In this blog, there will be a variety of material: thoughts on Bible books, book reviews, historical characters, aspects of Scottish church history and other things.

Monday, 14 April 2014

Brotherly love (1 Peter 2:11)

The first detail to notice is the brotherly love that Peter writes about in this verse. This expression is remarkable because many of the ones to whom he was writing were Gentiles – and Peter was a Jew. The point of this distinction is not merely that of different racial identities; in addition, Peter at one time had a spiritual dimension to the racial distinction because he had regarded Gentiles as separated from God. Yet here he is using this most endearing word to describe his affections for his readers. What had caused this dramatic change?
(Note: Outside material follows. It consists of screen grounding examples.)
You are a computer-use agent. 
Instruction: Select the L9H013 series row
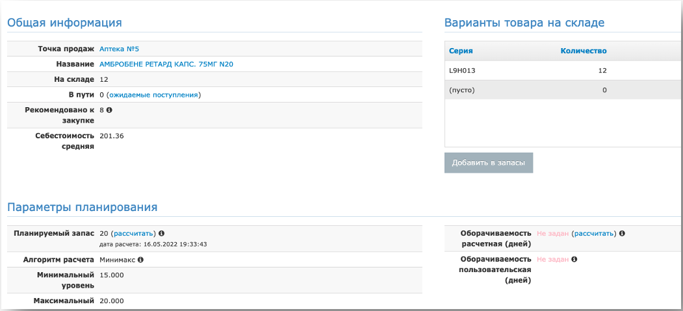[x=563, y=71]
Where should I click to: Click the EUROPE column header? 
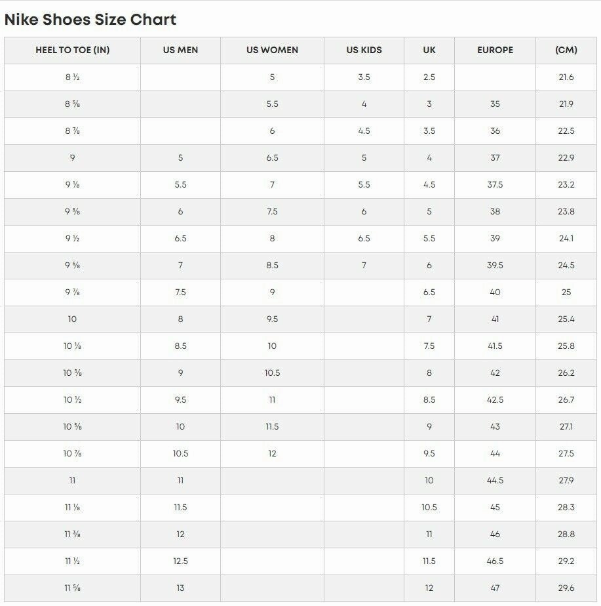click(x=495, y=50)
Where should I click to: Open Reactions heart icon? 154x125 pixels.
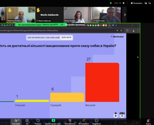[x=38, y=122]
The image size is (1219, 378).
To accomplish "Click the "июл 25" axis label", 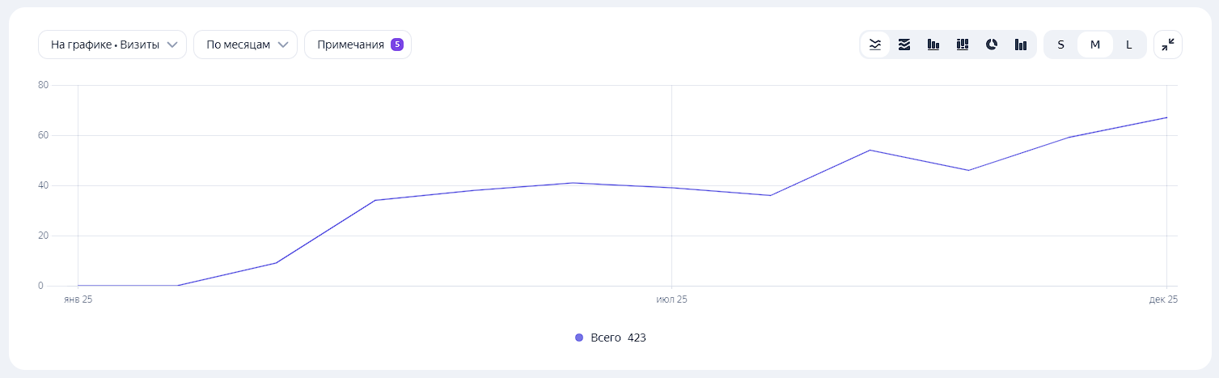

The simple answer to the question is that Jesus Christ had changed him. Over thirty years previously, near the River Jordan, Peter had first met Jesus Christ. Since then Peter had been discovering the capabilities and riches of his Saviour. The Lord Jesus had forgiven Peter all his sins because of what happened at the cross. At that first meeting Peter had no idea of the changed life he would experience. From then on, he lived a supernatural life, one that flowed out of his renewed heart. Of course, he had his failures, but he was a new man possessing the fruit of the Spirit. One aspect of that fruit is brotherly love.

Peter refers to brotherly love several times in this letter (1:22; 2:17; 4:8; 5:9). It was obviously a priority with him and he wanted it to remain a priority for his readers. Given the stress that he puts on brotherly love in connection to witness, it is obvious that Peter was fully aware of the exhortation of Jesus in John 13:35: ‘By this all people will know that you are my disciples, if you have love for one another.’ So how does Peter show brotherly love?

One way in which Peter does this is by using common terminology but giving it a new meaning. He calls them sojourners and exiles. Normally to be given such a description would be a depressing reminder of what a person had lost. But with Peter these words do not stress what they have lost. Instead they highlight a very bright future. A sojourner is a person always on the move, but what matters is the direction in which he is going. Peter’s readers were on the move and getting closer to heaven each day. An exile is a person who has a homeland, so also in this description Peter is reminding his readers of heaven.

The best brotherly action that we can do is remind our fellow family members about heaven. After all, it is the place to which we are going, it is the place where our Father is, where our Elder Brother is, where all the family will one day be, and where our riches are. We are not orphans as we live day by day; instead we are heirs currently in exile but travelling to our homeland.